Il faut avoir vu en rentrant du travail le coucher du soleil. Il faut avoir été paysan avec le paysan pour en garder les splendeurs dans l’œil.

Il faut avoir été en mer avec le pêcheur, à toute heure du jour et de la nuit, avoir pêché soi-même, lutté contre les flots, bravé la tempête et ressenti, après un rude labeur, la joie de soulever un pesant filet ou la déception de rentrer à vide, pour comprendre la poésie de la pêche. Il faut avoir passé par l’usine, connu les fatigues, les souffrances et aussi les joies du travail créateur, forgé le métal aux fulgurantes lueurs du haut fourneau ; il faut avoir senti vivre la machine pour savoir ce qu’est la force de l’homme et le traduire dans une œuvre d’art. Il faut enfin se plonger dans l’existence populaire pour oser la retracer.

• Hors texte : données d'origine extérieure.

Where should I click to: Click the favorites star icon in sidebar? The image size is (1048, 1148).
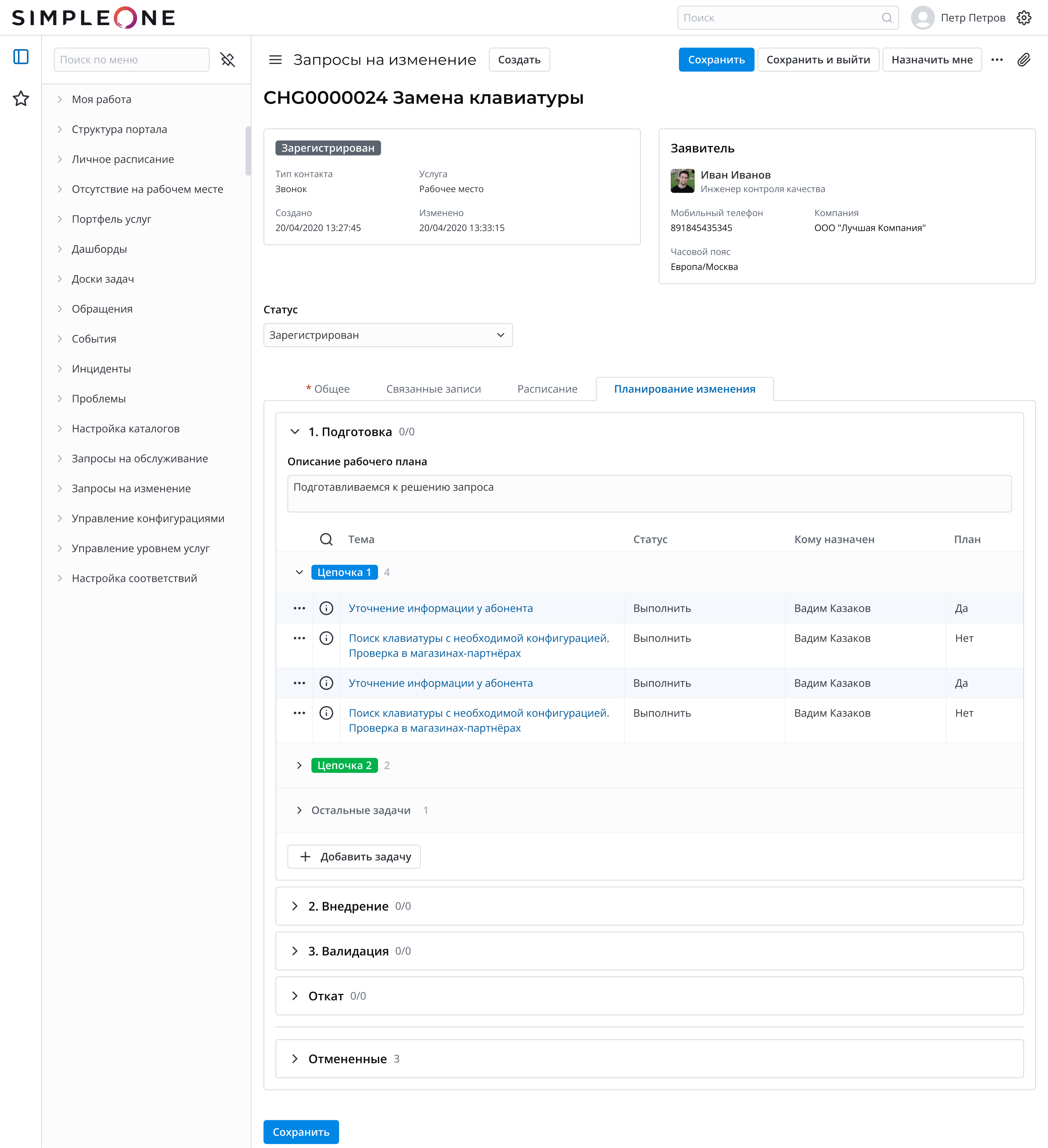(x=21, y=98)
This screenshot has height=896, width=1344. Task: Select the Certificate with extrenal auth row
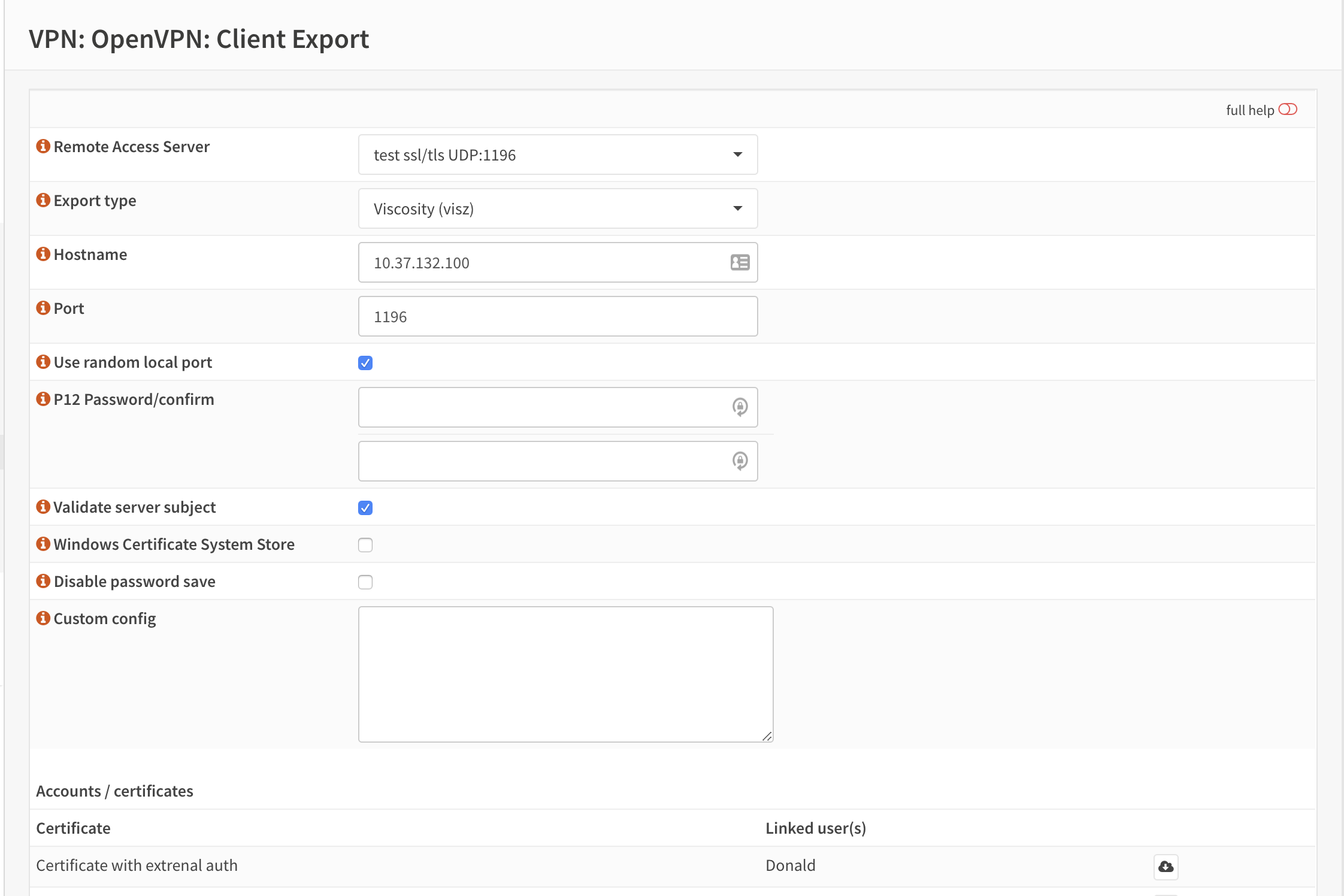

Les œuvres de ces artistes de l’avenir qui auront vécu de la vie du peuple, comme les grands artistes du passé, ne seront pas destinées à la vente. Elles seront partie intégrante d’un tout vivant, qui sans elles ne serait pas, comme elles ne seraient pas sans lui. C’est là qu’on viendra les contempler et que leur fière et sereine beauté produira son bienfaisant effet sur les cœurs et sur les esprits.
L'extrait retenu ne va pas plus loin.